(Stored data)
────────────────────

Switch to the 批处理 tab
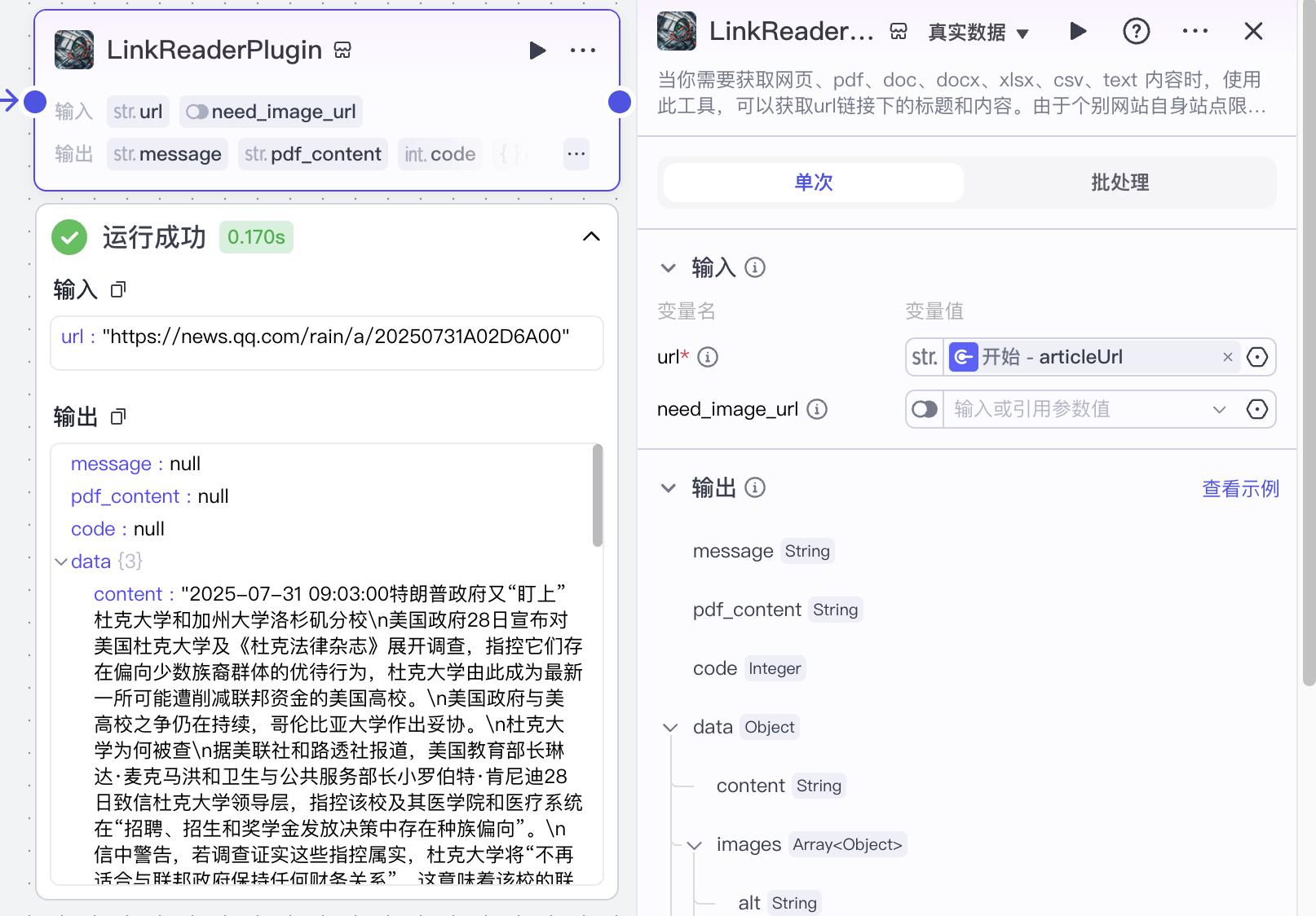tap(1119, 183)
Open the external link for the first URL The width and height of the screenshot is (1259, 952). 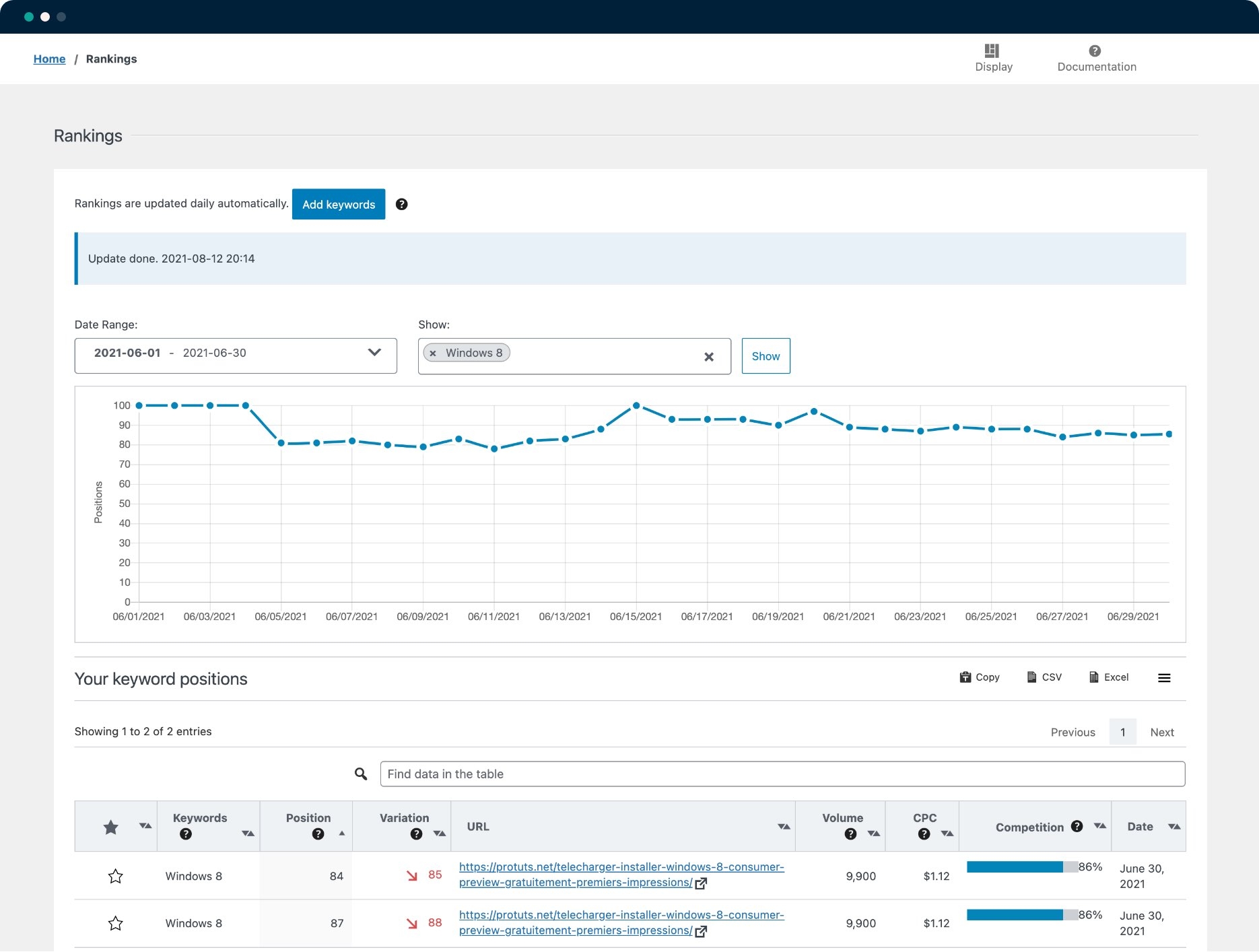pos(702,883)
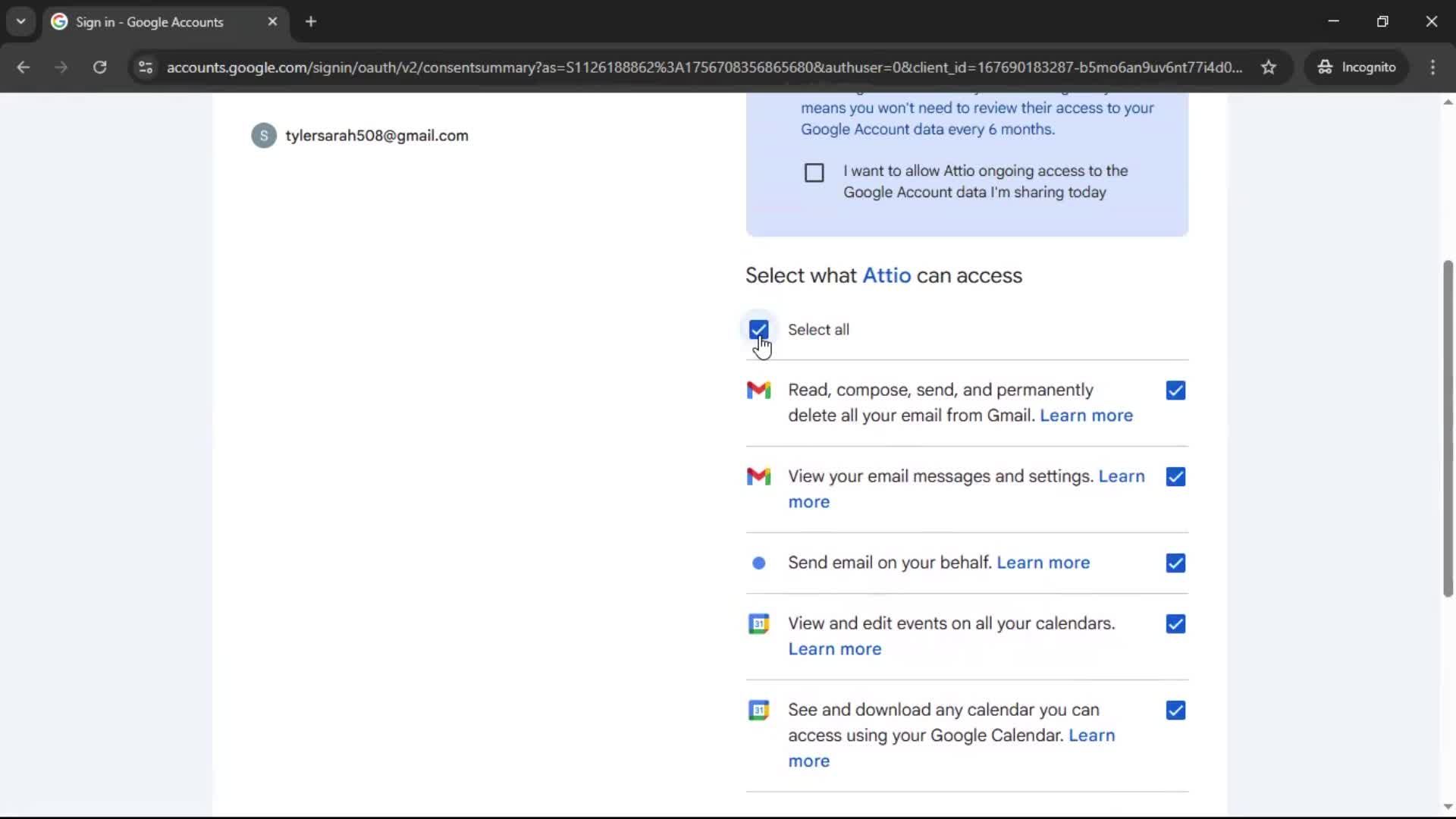Click the red dot icon beside send email permission
The image size is (1456, 819).
(x=759, y=563)
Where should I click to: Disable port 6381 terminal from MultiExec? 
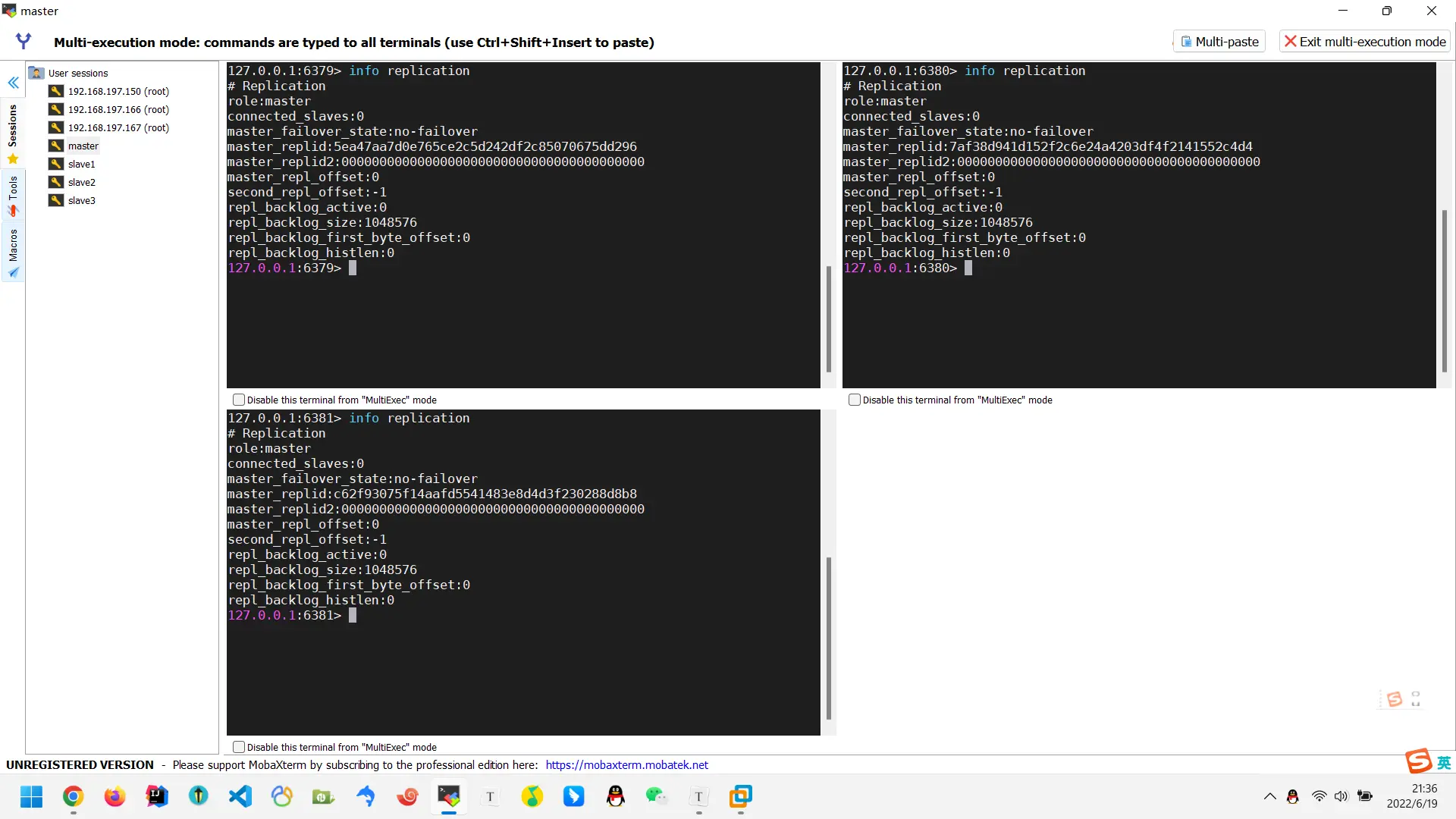tap(239, 747)
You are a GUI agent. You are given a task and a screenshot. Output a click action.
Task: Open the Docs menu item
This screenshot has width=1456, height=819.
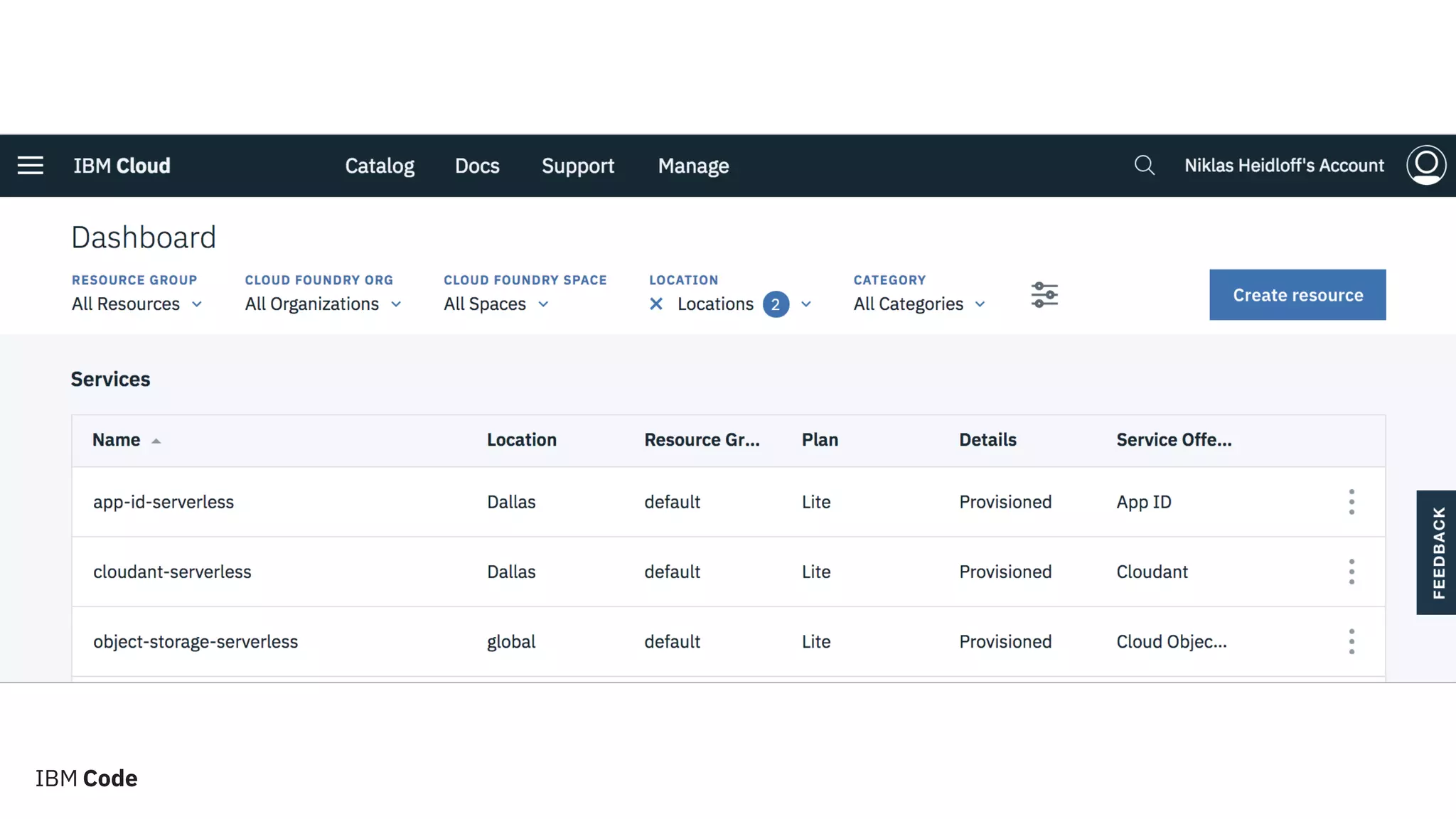[x=477, y=166]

────────────────────

Task requirements:
Please return, exactly and with pictures omitted, the lines from the line holding "Task: Open the Docs menu item" through the end of the data above, inclusive.

Result for this task:
Task: Open the Docs menu item
This screenshot has width=1456, height=819.
[x=477, y=166]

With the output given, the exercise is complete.